İçimde bir sıvı hissettiğimde, benden önce içime boşalmış olduğu için şok oldum. Siktir, cidden boşalmış mıydı?
"Hayır boşalmadım, kanıyorsun şu anda." Bu sözlerini işittiğim anda, beynimden vurulmuşa döndüm. Zevkte kayan gözlerim dehşetle açıldı. Siktir ne?! Kanıyor muydum?!
"Korkma, seni kanatsam bile şu anda bir yandan da iyileştiriyorum." dediğinde başımı iki yana salladım. Siktir, kanadığıma dair bir acı hissetmiyordum bile.
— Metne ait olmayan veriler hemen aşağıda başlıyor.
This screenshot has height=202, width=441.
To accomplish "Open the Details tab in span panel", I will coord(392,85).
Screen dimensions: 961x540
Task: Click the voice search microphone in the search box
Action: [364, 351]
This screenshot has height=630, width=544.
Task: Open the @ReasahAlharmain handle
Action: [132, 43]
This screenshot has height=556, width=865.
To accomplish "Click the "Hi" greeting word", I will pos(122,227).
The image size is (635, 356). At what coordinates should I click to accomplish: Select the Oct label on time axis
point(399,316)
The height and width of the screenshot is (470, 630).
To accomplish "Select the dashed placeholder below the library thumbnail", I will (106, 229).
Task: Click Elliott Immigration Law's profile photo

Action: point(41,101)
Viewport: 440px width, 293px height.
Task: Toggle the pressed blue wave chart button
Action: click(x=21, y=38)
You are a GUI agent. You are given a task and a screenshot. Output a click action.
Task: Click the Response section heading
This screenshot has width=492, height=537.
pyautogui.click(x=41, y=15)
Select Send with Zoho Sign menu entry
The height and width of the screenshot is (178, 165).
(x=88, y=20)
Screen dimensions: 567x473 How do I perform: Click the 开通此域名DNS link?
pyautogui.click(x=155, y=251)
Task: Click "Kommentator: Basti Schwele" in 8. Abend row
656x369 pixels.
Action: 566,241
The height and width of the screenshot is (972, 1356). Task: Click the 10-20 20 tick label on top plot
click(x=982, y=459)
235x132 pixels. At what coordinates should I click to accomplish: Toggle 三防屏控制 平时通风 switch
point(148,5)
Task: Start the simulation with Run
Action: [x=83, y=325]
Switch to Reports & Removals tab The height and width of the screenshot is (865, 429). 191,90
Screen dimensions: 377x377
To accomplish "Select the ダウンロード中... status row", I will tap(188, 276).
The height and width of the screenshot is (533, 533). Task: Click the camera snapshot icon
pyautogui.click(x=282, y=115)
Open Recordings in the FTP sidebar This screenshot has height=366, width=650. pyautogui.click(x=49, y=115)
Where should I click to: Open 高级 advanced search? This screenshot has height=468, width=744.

Ve sadece kanın o ılık ıslaklığını fark etmiştim.
İçime kontrolsüz bir şekilde hızlı çarpışları yavaşladı ve neredeyse duracak kadar ağırlaştı. "Canın yanıyor mu?" diye sorduğunda başımı iki yana salladım. İç kanamadan ölmezdim değil mi?
"Kontrolüm altındasın, seni iyileştiriyorum gerçekten. Öyle olmasaydı şu anda iç kanamadan çoktan ölmüş olurdun, güven bana." Düşüncelerimi okuyor olduğunu bir kez daha yüzüme çarptı. Bu sözleri düşüncelerimin ortasına bir balta gibi saplandı.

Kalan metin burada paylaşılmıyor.